**Screenshot grounding data**
--
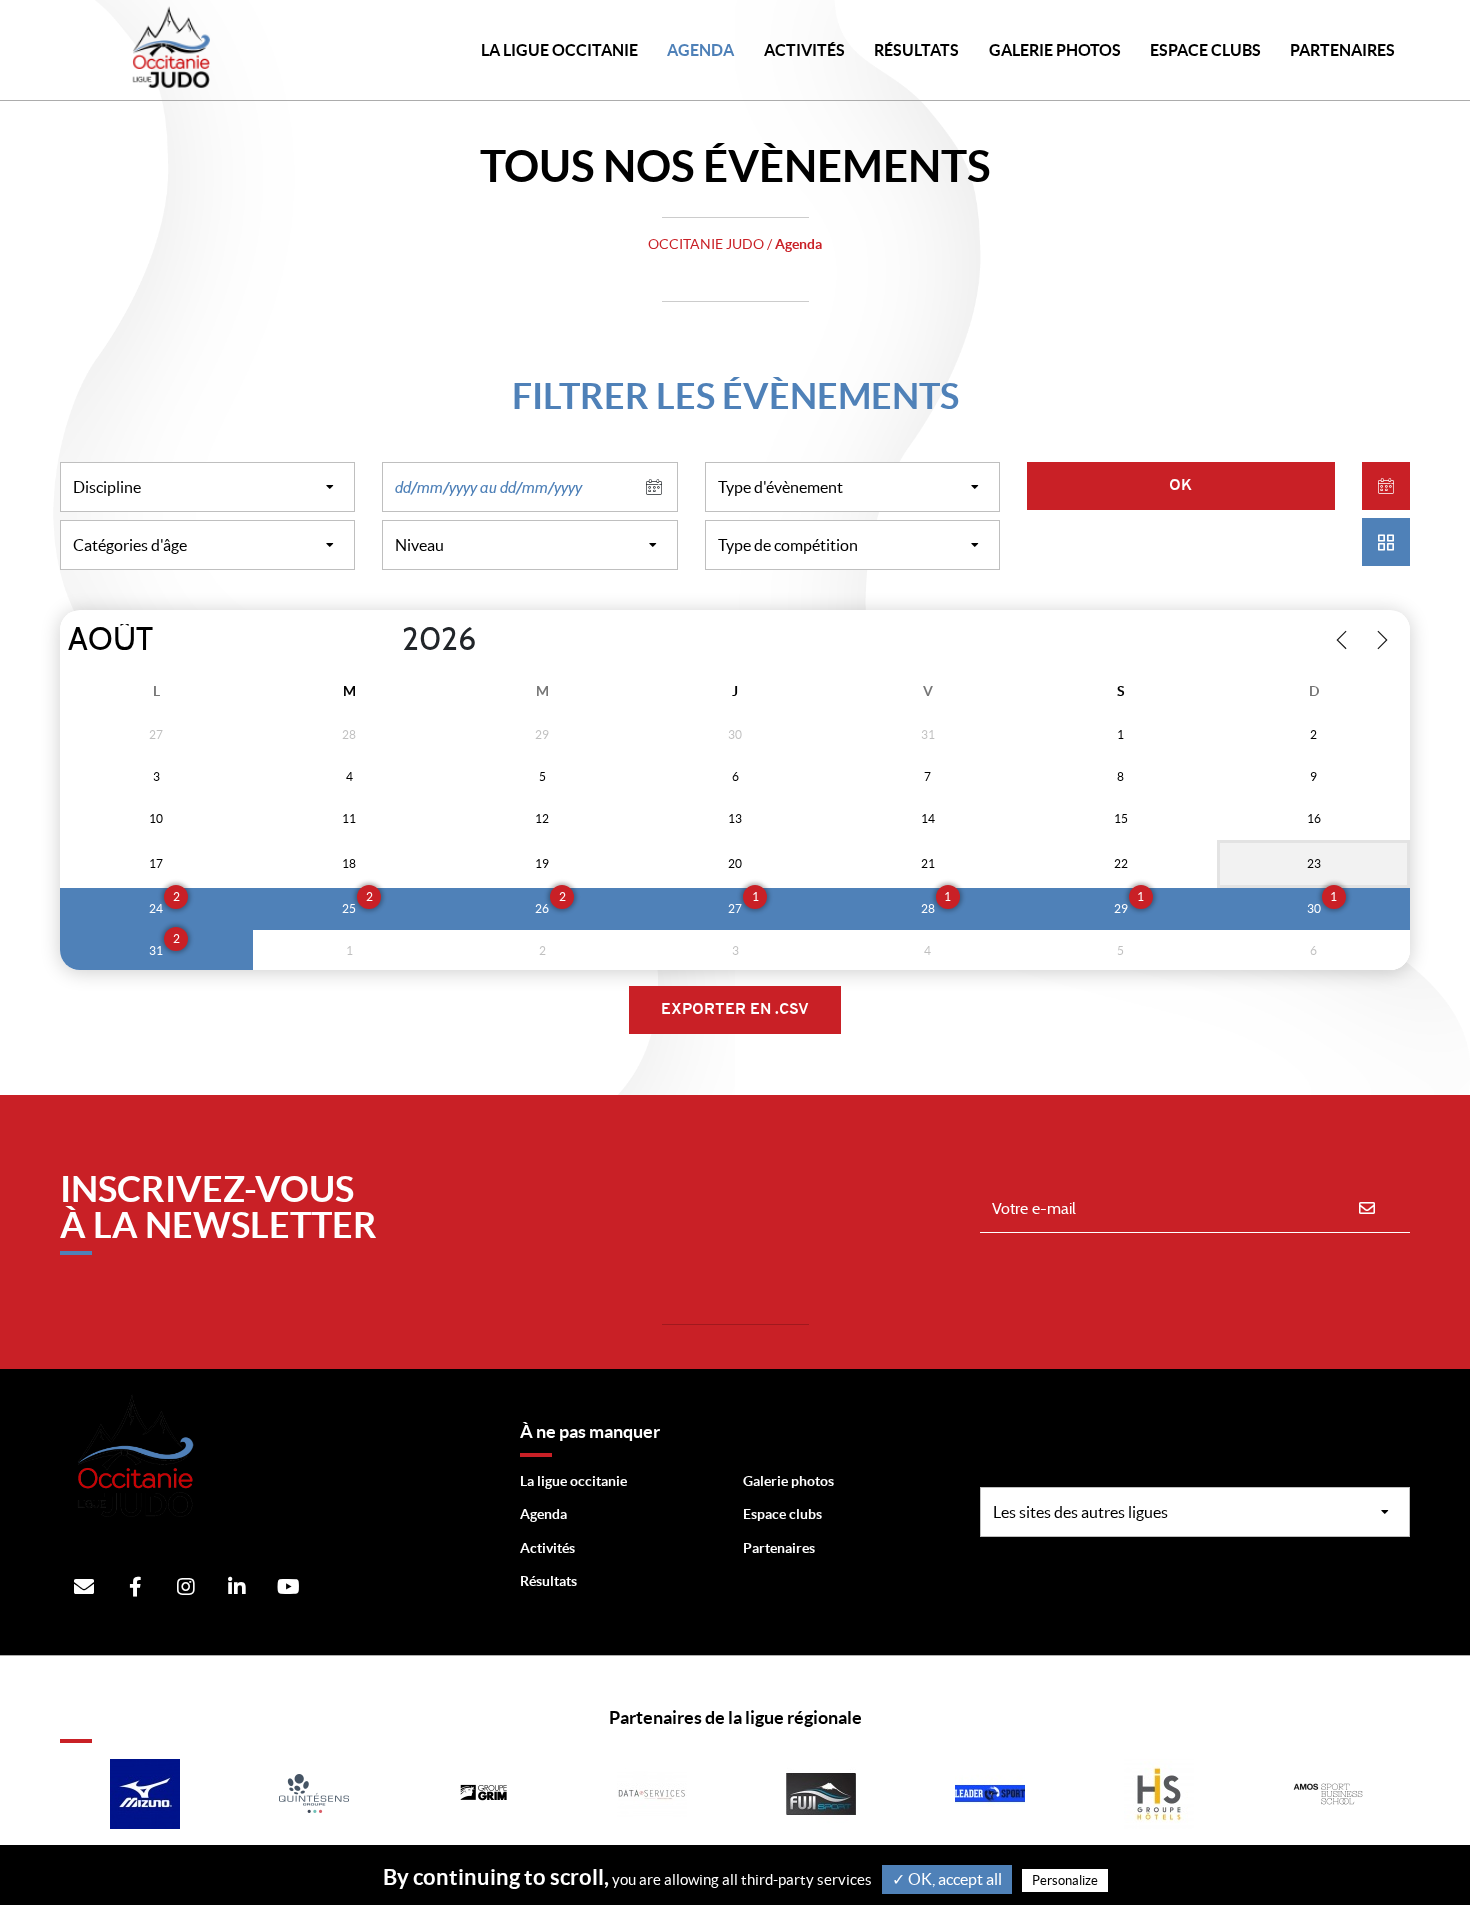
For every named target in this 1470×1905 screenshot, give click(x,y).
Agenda (700, 50)
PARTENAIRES (1342, 50)
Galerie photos (1055, 50)
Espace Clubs (1205, 50)
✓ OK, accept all (947, 1879)
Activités (804, 50)
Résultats (916, 50)
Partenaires (779, 1548)
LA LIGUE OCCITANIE (559, 50)
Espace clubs (782, 1514)
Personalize (1065, 1880)
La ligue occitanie (573, 1481)
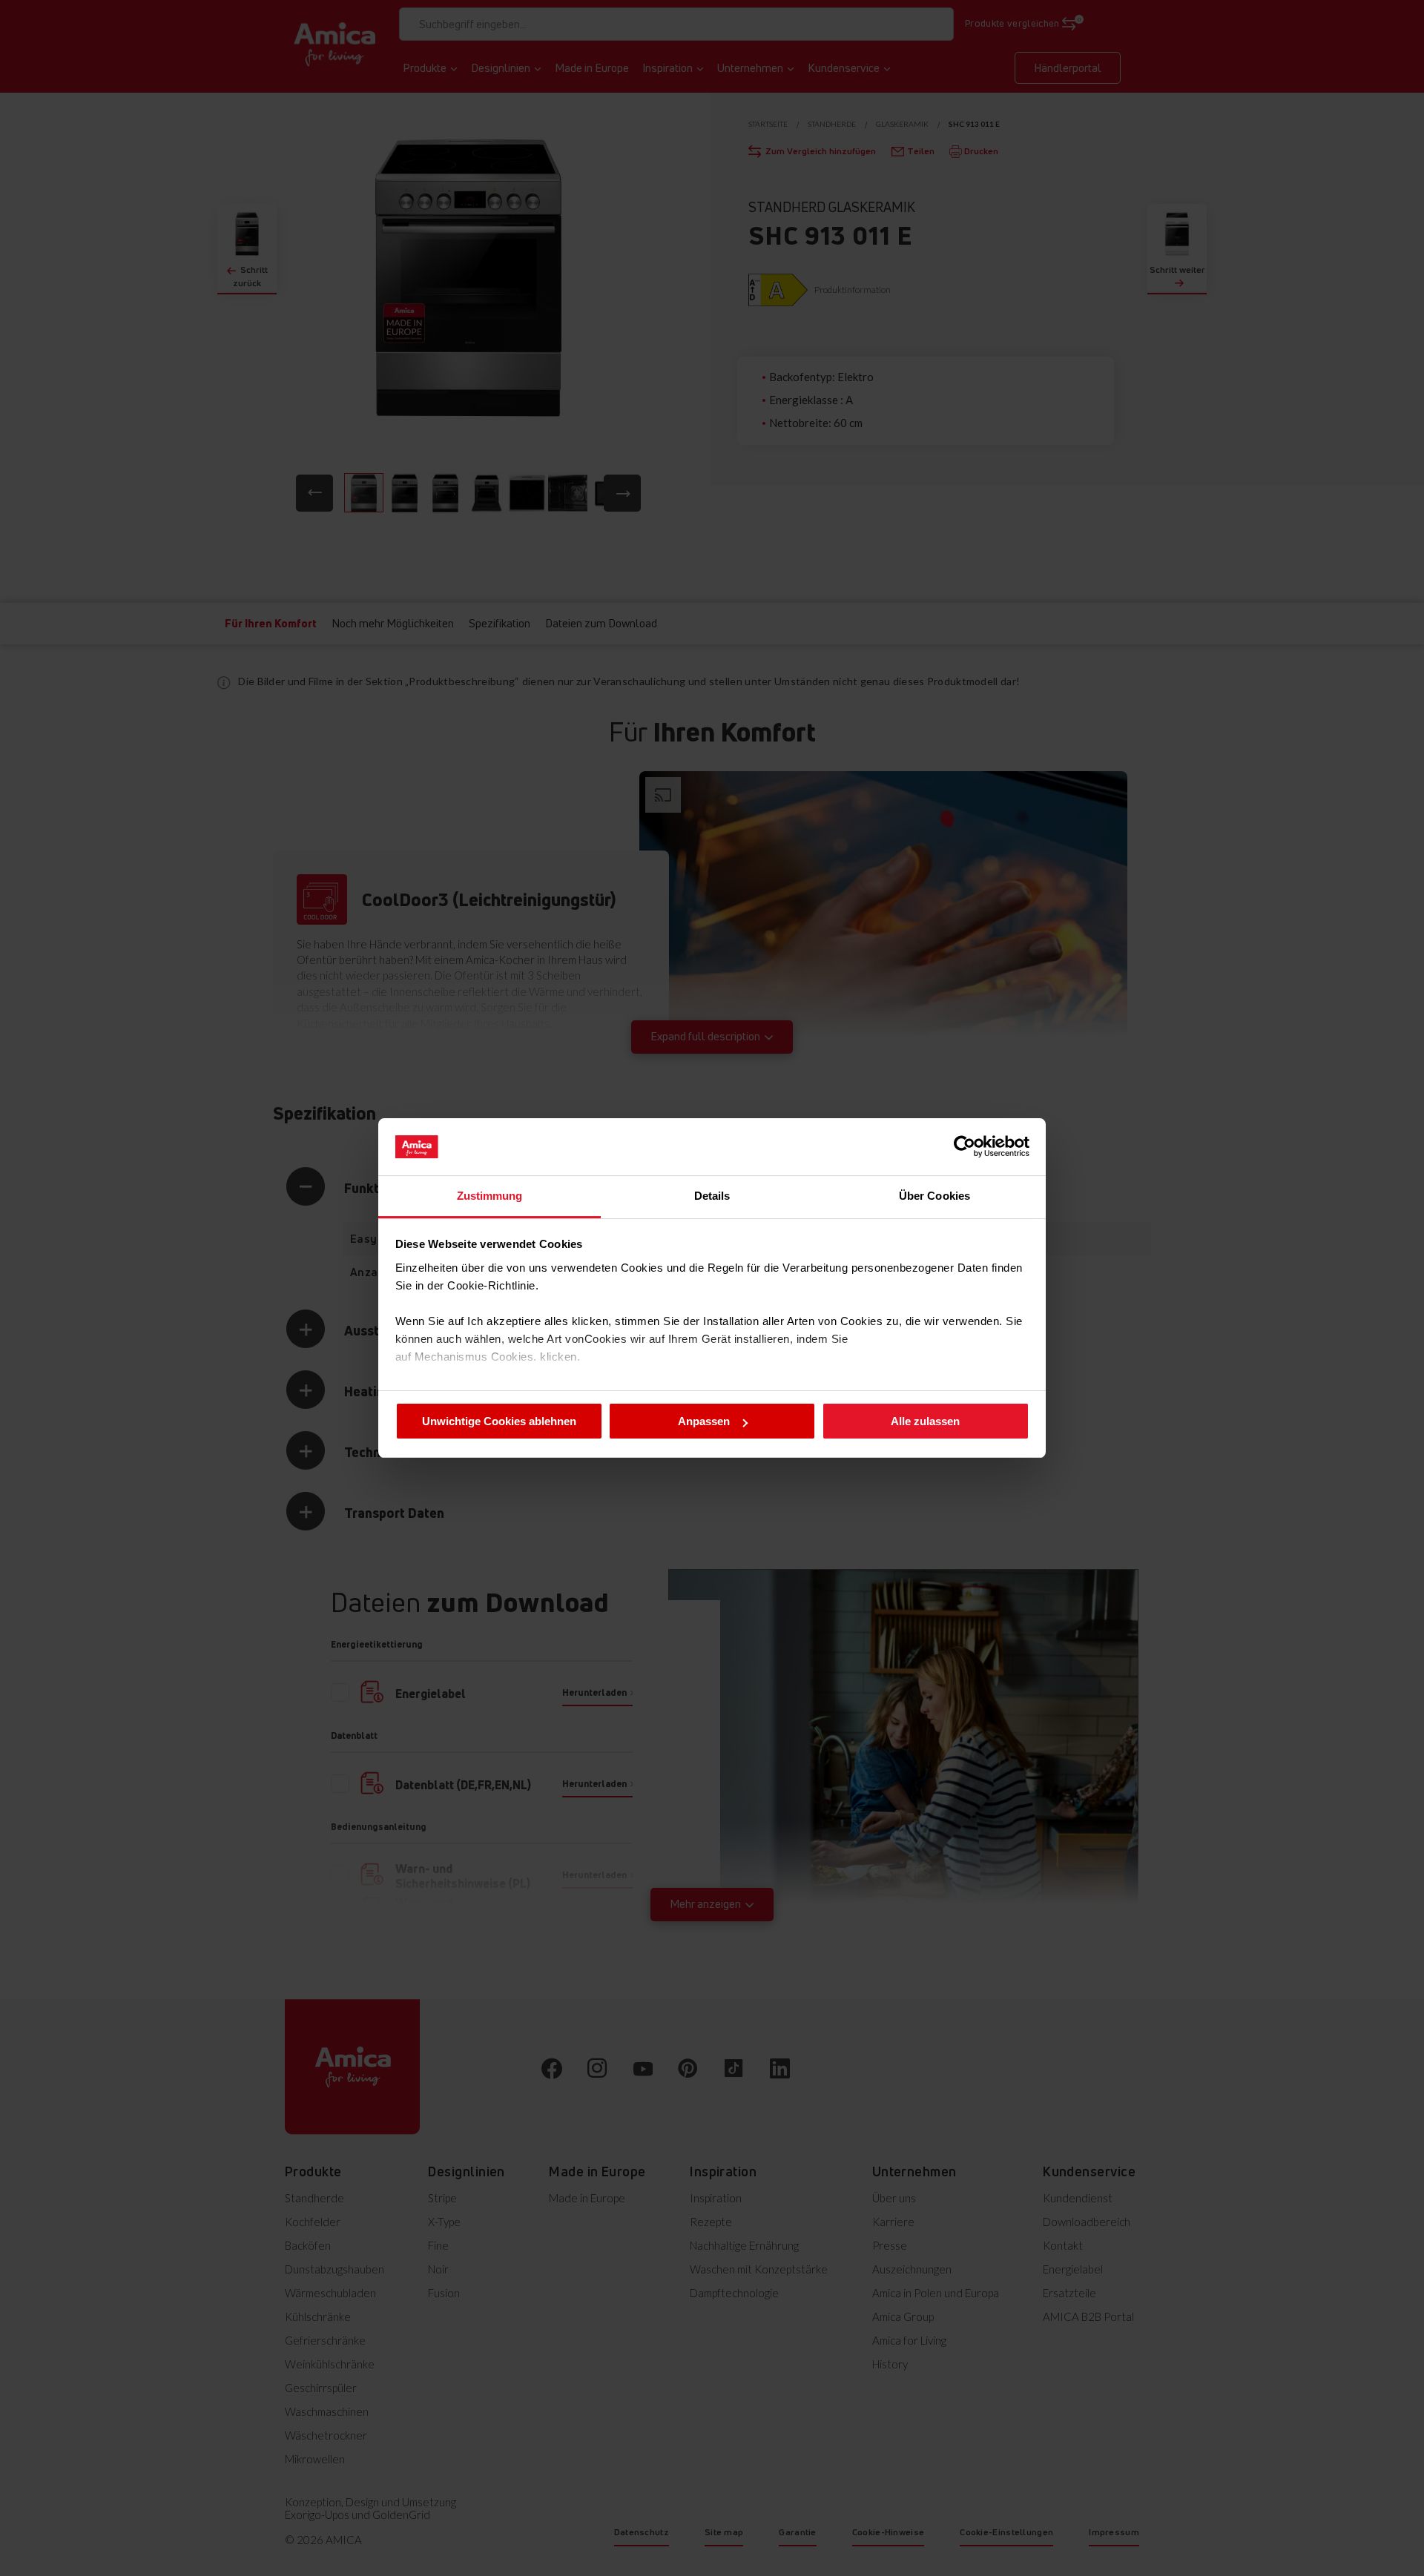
--
Write the lines out again exactly, beginning at the one containing "Résultats (916, 50)" and ending with the last line of the entries, but without any pictures.

Résultats (916, 50)
Partenaires (779, 1548)
LA LIGUE OCCITANIE (559, 50)
Espace clubs (782, 1514)
Personalize (1065, 1880)
La ligue occitanie (573, 1481)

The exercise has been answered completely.